The thing about single fathers is… there aren’t that many of them. But, there are a lot more than there used to be. In 1960, about 1% of households with children were headed by single fathers. In 2011, this proportion jumped to 8% (here). While it’s still a minority of households, an 800% increase in 50 years is nothing to shake a stick at. Single parent households also increased significantly during this period. Single mother households jumped from just under 1 in 10 households with children to about 1 in 4. And while this is a much larger share of households with children, the percentage increase is less extreme.
SIDE NOTE: If you’re anything like me, you might wonder, “Who’s included in the ‘single father’ category?” It’s an important question. About half of all of the single fathers here are those that you might think of when you read the term–they’re either divorced, separated, or widowed and are not living with another partner.
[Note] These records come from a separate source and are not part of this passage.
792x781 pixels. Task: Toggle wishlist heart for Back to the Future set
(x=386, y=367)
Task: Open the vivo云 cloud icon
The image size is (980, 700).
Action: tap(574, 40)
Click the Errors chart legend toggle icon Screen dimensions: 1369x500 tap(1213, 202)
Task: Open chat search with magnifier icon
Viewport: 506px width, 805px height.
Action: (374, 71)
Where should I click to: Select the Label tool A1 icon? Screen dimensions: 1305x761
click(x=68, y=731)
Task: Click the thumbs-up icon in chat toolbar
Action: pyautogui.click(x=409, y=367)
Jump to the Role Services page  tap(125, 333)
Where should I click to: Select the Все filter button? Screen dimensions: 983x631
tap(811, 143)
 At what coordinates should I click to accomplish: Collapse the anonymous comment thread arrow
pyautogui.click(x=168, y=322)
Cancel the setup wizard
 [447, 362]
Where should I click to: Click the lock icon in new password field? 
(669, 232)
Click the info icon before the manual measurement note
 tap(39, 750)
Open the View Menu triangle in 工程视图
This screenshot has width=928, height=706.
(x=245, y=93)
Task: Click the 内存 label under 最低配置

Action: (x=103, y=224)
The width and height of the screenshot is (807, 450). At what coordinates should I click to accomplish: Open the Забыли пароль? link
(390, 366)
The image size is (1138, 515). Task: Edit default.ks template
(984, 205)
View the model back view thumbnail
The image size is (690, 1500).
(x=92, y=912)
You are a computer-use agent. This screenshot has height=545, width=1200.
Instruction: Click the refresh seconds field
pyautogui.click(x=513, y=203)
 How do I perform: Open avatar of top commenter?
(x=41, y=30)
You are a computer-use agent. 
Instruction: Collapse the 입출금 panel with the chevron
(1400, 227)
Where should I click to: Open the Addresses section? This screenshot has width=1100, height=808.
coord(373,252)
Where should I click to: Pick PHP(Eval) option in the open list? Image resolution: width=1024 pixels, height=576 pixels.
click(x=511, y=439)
This group accounts for about 52% of “single fathers” today (which accounts for about 4% of households with children in the U.S. today). A small group of “single fathers” (7%) are married but living away from their spouse. And about 41% of the “single fathers” reported here aren’t actually single–they’re living with a non-marital partner. This last statistic includes same-sex couples living together as well.
None of that means that single dads aren’t on the rise. It’s just qualifying what we mean by “single dads,” which helps us decide what kind of rise we’re actually talking about.
Single fathers are a growing phenomenon – regardless of how we measure the population. But, here’s a fact less often mentioned alongside the growing trend of single fatherhood: the proportion of children living apart from fathers made a big jump over the same time period, too. In 1960, about 11% of children lived apart from fathers; by 2011, 27% of children did. So, while there are dramatically more single fathers today than a half century ago, dads are also more likely to not live with their kids at all today. It’s what the Pew Research Center called “A Tale of Two Fathers.” Simply put, dads are dramatically more likely to be the exclusive parent, but they’re also much more likely to be absent parents. So, they’re both better and much worse than they were 50 years ago.